PROBLEM DETAILS: Beginning at the line that mentions "You are a computer-use agent. 622x417 pixels.", retype the rest of the records below exactly. Pictures are not part of the copy.

INPUT DATA:
%%
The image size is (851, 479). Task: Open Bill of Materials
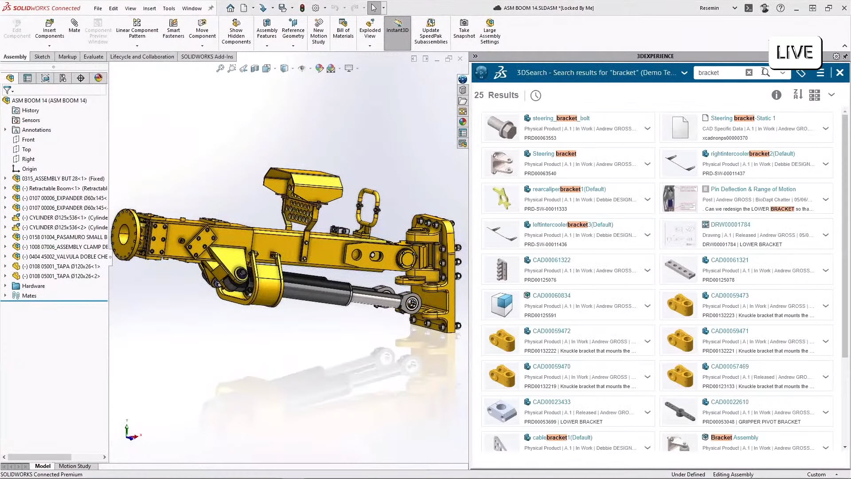coord(343,29)
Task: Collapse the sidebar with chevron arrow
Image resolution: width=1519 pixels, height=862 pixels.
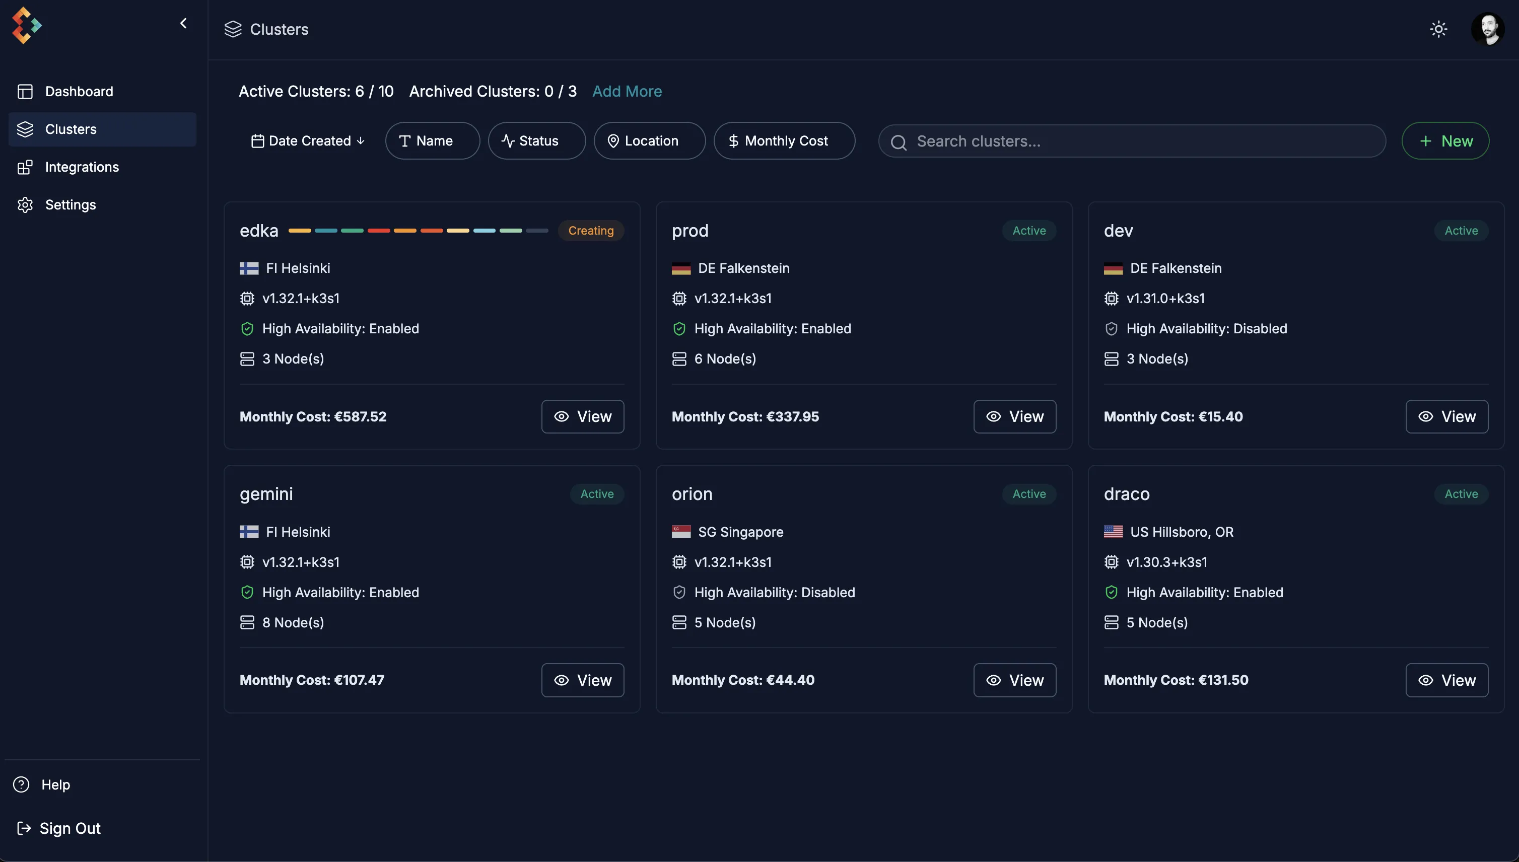Action: (x=184, y=23)
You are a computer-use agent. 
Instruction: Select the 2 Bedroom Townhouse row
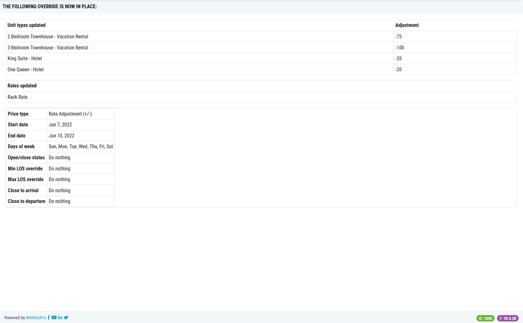[48, 36]
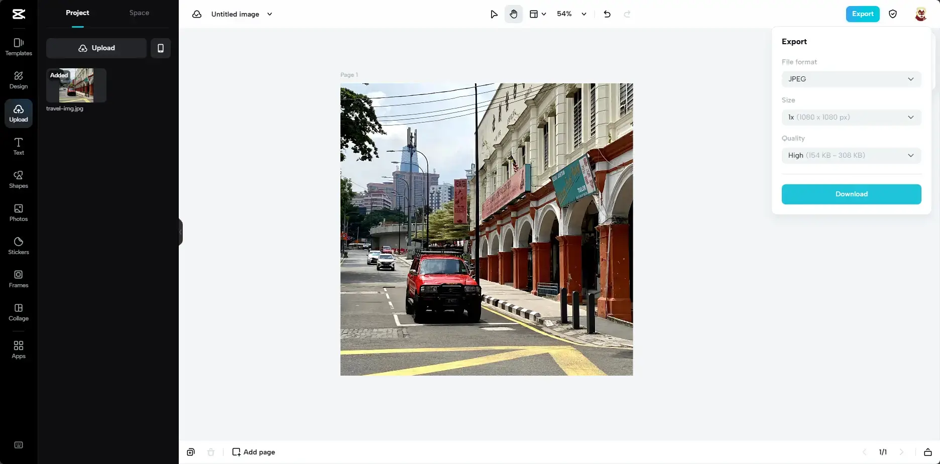Select the travel-img.jpg thumbnail
This screenshot has height=464, width=940.
pos(75,85)
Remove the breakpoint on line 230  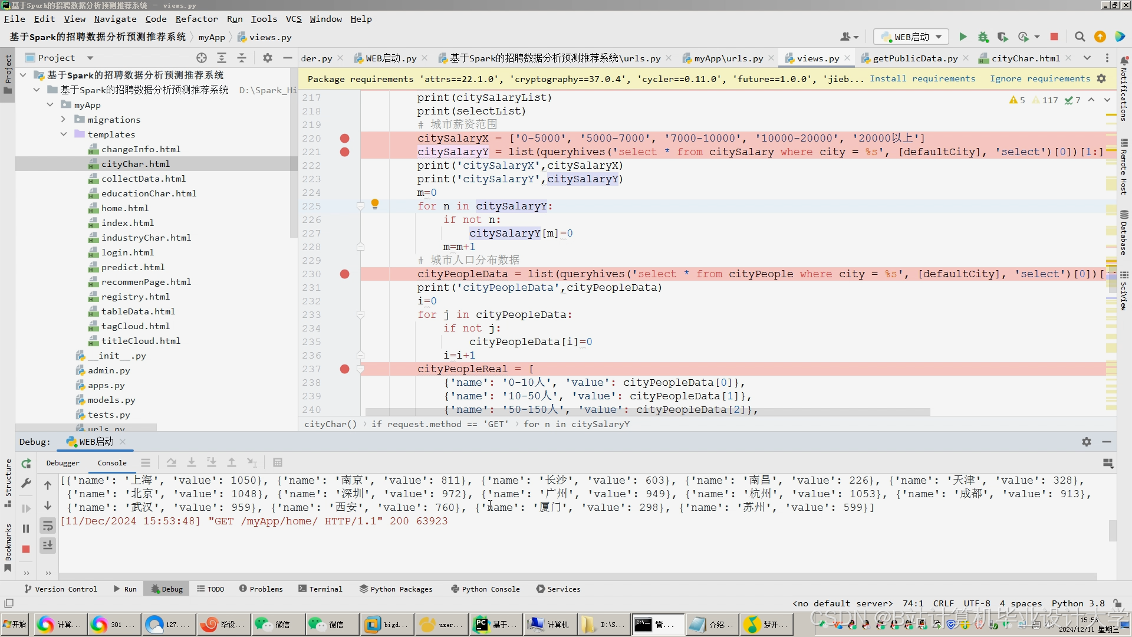345,274
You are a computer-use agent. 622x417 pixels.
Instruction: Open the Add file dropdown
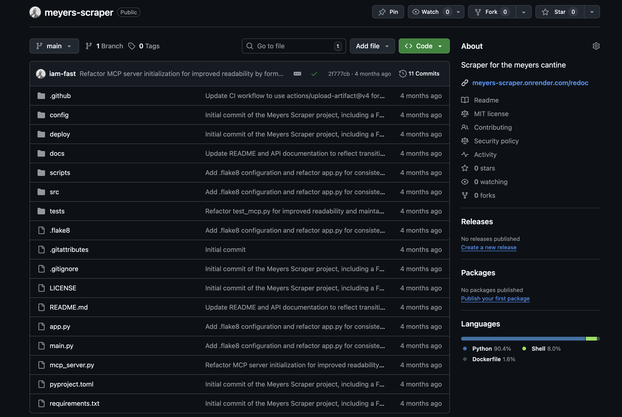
%%
ANSWER TO THIS EXERCISE:
You are a computer-use agent. 622x417 pixels.
Instruction: Open the Add file dropdown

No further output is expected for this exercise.